Jahreszahlen lügen nicht, deswegen ist auch wahr, dass selbst ewig junge Gesichter irgendwann auf den Fünfziger zugehen. Als Alleinvorsteher von Aztec Camera veröffentlichte Roddy Frame auf Postcard zwei Singles, die den Ruf des Labels mitbegründeten, und lieferte schon 1983 sein Meisterstück ab: »High Land, Hard Rain« ist und bleibt ein perfektes Popalbum, dem auch der Zahn der Zeit nichts anhaben konnte. Dass ein 19-jähriger Schotte aus der Vorstadthölle diese Songs schreiben konnte, grenzt an ein Wunder.
Es kam, wie es kommen musste. Eine Industrie, die damals wohl noch Geldspeicher für ihren Reichtum brauchte, erschlug auch Roddy Frame mit Angeboten, Produzenten wie Mark Knopfler und Ross Titelmann nahmen sich der Musik an, und er erreichte natürlich nie mehr den unschuldigen Glanz des Debütalbums. Mit »Somewhere In My Heart« gelang gerade noch ein ziemlich unerheblicher Hit, aber die Zeiten als Posterboy waren vorbei. Frame lebte das Popstarleben und war immerhin so gescheit, die wirklich gefährlichen Süchte auszulassen.
Die folgenden Soloalben nach der Jahrtausendwende wurden von der Kritik stets freundlich aufgenommen, verschwanden aber bald aus den Läden und aus dem Gedächtnis.
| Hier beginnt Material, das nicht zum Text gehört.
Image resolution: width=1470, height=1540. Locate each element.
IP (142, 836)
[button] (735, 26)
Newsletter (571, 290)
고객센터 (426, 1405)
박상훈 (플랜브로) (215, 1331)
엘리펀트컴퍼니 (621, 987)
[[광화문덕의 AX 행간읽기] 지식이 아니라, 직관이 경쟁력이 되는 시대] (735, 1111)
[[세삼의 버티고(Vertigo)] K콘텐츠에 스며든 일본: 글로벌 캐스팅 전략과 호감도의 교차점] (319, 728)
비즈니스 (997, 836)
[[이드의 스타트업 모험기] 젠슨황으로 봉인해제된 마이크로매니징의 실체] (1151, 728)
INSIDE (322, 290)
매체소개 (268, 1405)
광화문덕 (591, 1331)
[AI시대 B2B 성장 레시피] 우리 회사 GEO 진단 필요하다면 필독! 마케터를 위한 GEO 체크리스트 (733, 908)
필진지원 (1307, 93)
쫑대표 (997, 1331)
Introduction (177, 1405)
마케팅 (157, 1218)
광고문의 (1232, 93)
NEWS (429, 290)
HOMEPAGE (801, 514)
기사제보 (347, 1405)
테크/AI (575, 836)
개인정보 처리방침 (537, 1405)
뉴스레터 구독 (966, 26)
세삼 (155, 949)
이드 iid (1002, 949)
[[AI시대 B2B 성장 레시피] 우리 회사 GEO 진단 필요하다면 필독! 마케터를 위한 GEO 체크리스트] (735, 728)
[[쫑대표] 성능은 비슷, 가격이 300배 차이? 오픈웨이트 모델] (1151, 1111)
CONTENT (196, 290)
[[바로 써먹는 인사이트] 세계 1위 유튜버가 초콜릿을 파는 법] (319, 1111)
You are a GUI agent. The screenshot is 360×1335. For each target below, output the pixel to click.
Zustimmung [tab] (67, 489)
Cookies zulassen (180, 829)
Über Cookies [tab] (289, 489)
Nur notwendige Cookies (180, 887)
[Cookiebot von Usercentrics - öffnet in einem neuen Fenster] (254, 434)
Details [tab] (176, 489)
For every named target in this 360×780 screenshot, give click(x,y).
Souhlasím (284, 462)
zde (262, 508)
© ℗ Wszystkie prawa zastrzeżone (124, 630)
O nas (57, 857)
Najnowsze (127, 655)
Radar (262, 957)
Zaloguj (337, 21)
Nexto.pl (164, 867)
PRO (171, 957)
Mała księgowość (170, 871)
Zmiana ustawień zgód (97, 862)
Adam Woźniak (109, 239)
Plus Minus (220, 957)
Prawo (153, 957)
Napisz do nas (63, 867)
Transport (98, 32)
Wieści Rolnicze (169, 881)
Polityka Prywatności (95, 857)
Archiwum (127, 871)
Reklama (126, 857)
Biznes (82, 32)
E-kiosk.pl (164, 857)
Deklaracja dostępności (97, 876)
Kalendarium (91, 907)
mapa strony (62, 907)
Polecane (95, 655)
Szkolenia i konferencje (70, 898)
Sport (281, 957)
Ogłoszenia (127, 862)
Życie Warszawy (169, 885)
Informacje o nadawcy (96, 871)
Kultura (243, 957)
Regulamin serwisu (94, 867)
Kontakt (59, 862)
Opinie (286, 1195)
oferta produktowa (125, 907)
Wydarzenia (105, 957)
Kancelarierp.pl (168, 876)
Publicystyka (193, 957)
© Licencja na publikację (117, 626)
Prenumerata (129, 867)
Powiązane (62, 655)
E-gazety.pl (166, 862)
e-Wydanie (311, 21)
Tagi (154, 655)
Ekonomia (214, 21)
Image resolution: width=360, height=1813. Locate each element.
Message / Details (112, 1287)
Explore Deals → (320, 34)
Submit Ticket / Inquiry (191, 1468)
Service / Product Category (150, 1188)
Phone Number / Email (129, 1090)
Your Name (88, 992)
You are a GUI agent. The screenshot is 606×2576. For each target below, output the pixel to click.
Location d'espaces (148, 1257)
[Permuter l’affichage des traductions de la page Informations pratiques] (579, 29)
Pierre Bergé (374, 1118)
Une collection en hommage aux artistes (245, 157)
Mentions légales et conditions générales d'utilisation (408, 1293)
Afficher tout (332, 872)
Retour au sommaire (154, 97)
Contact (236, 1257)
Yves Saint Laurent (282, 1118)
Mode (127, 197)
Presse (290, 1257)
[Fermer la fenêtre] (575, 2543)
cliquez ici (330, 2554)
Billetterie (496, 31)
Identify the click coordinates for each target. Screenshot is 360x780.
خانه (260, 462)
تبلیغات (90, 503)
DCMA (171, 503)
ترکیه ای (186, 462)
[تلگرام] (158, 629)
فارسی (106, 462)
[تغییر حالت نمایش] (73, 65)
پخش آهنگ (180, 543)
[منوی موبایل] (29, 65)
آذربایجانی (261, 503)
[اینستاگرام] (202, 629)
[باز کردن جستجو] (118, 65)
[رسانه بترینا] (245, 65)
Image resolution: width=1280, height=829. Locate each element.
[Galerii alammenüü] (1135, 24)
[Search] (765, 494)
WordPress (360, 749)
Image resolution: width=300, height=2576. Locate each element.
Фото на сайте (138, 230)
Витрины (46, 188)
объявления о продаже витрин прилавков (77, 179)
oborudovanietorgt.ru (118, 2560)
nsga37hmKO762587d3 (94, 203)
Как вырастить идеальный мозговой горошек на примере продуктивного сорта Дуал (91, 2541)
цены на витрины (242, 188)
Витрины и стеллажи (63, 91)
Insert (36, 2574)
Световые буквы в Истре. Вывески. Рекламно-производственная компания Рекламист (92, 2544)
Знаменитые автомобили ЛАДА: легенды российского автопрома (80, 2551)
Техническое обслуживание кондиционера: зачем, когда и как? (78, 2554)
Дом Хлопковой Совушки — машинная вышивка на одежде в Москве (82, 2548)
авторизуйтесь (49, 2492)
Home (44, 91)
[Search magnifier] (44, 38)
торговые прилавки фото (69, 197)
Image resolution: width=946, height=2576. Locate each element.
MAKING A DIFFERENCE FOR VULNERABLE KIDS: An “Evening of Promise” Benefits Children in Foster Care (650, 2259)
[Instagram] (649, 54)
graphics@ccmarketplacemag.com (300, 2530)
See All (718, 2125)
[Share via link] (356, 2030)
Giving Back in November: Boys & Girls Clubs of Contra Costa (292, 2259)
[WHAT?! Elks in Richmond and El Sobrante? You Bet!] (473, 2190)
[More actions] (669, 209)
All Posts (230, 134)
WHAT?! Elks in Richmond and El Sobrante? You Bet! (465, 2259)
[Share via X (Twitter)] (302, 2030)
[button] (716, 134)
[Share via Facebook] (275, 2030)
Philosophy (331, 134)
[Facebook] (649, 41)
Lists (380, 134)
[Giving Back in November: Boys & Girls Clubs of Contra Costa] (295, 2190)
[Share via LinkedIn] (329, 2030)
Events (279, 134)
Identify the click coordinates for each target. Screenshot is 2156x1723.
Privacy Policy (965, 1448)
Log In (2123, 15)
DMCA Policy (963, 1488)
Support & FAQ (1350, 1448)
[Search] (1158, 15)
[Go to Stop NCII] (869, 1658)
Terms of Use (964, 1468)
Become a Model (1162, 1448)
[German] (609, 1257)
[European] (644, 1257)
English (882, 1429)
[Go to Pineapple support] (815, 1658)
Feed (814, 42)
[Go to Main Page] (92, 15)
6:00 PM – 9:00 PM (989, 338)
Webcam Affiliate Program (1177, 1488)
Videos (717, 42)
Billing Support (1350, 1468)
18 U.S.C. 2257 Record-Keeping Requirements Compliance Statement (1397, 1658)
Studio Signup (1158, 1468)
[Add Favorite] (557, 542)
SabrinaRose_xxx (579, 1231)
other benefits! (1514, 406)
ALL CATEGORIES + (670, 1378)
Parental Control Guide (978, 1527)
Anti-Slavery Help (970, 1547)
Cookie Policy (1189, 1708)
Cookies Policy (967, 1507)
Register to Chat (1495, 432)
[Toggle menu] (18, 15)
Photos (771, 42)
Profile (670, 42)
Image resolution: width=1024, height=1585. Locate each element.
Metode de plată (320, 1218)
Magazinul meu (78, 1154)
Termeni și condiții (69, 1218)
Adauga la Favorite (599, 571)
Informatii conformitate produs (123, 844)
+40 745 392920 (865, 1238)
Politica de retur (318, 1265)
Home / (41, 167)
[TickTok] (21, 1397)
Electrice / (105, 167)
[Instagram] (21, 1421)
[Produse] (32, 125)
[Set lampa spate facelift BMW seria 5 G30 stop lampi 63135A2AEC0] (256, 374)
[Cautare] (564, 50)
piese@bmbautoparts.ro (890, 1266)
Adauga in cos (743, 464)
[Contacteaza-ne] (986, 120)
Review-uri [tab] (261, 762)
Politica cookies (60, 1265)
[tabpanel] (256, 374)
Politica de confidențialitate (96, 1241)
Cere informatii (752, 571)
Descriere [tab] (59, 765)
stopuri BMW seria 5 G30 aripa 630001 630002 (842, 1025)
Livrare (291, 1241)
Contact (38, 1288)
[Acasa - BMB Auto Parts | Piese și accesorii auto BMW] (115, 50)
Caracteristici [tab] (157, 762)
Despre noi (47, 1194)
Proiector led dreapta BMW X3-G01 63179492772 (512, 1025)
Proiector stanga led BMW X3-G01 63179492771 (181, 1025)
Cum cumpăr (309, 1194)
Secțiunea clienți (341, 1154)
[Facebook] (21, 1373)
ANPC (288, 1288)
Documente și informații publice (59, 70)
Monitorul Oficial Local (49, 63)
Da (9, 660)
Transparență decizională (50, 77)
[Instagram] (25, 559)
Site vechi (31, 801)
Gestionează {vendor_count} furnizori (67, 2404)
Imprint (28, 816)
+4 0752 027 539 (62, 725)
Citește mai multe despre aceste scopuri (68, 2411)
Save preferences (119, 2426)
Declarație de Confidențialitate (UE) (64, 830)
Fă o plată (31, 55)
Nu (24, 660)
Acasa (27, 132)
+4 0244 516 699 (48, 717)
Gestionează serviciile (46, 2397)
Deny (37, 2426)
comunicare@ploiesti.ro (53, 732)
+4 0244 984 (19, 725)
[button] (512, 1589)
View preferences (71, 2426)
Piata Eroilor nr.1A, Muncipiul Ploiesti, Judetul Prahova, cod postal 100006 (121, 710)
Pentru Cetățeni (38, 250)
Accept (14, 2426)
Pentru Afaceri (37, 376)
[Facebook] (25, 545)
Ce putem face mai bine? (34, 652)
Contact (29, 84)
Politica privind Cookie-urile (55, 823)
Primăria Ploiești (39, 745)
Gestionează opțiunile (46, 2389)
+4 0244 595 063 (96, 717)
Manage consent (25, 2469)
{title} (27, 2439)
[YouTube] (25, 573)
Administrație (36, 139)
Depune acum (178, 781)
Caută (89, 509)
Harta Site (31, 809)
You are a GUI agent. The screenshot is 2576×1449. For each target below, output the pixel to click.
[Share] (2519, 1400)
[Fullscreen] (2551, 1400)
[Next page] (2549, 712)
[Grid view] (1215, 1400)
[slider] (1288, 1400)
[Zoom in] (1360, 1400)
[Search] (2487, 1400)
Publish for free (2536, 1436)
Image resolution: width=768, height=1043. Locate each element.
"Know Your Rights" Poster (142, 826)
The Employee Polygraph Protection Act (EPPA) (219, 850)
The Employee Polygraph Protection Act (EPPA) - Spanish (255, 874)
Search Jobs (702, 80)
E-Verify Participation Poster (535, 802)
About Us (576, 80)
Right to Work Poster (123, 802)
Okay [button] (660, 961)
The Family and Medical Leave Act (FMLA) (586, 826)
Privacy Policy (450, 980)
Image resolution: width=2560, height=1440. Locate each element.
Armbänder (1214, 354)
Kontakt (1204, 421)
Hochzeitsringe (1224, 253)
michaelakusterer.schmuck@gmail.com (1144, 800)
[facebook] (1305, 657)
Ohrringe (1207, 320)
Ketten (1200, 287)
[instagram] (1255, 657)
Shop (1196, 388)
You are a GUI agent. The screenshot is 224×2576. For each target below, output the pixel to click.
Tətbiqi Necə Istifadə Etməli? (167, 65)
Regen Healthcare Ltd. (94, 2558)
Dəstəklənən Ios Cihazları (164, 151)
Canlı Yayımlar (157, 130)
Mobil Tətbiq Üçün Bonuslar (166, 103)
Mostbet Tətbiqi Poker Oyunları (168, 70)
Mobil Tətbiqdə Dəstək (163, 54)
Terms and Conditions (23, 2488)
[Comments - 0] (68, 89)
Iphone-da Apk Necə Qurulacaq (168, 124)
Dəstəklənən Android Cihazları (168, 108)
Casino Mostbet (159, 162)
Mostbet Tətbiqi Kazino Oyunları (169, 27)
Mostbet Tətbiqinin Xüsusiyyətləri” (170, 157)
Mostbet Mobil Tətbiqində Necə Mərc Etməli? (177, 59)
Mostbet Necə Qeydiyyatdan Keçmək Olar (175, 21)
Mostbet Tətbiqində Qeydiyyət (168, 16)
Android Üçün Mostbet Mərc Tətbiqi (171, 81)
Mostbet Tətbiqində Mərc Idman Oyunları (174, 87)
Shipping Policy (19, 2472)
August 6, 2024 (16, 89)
Roddy Frame kultivierte die Kunst des zarten Popsongs in eine derart harmlose Richtung, dass der Vorwurf der Beliebigkeit auch der englischen Presse auskam.
Nach ein paar Jahren Verschnaufpause zeigte er sein großes Herz, als Jugendfreund und Postcard-Labelkollege Edwyn Collins einen Schlaganfall erlitt. Er war als Freund zur Stelle, und immer wenn Collins bei seinem mühsamen, aber schlussendlich geglückten Comeback einen Gitarristen brauchte, war Frame an seiner Seite.
Reife Leistung
Sein aktuelles Album »Seven Dials« – das erste seit acht Jahren – nahm Frame dann auch in Collins‘ Studio auf, und vielleicht trug die Erfahrung als unauffällige rechte Hand seines Freundes dazu bei, dass sich Frame wieder in seinen Songs selbst fand und sie der Mittelmäßigkeit entriss. Jedenfalls besann er sich im letzten Jahr auch seiner Vergangenheit und verwaltete glorreich sein Vermächtnis, als er »High Land, Hard Rain« in seiner Gesamtheit auf die Bühne brachte. Die Erwartungen waren groß, und die Rückkehr auf die Bühne, noch dazu mit seinen größten Songs, wurde von Medien und Fans bejubelt. Die aktuelle Europatour, die er solo bestreitet, ist die erste seit Jahrzehnten. Und auch wenn das Verschwinden der Musikindustrie von mancher Seite beklagt wird: es hat bewirkt, dass eher scheue Legenden wieder vor der Haustüre erlebbar werden.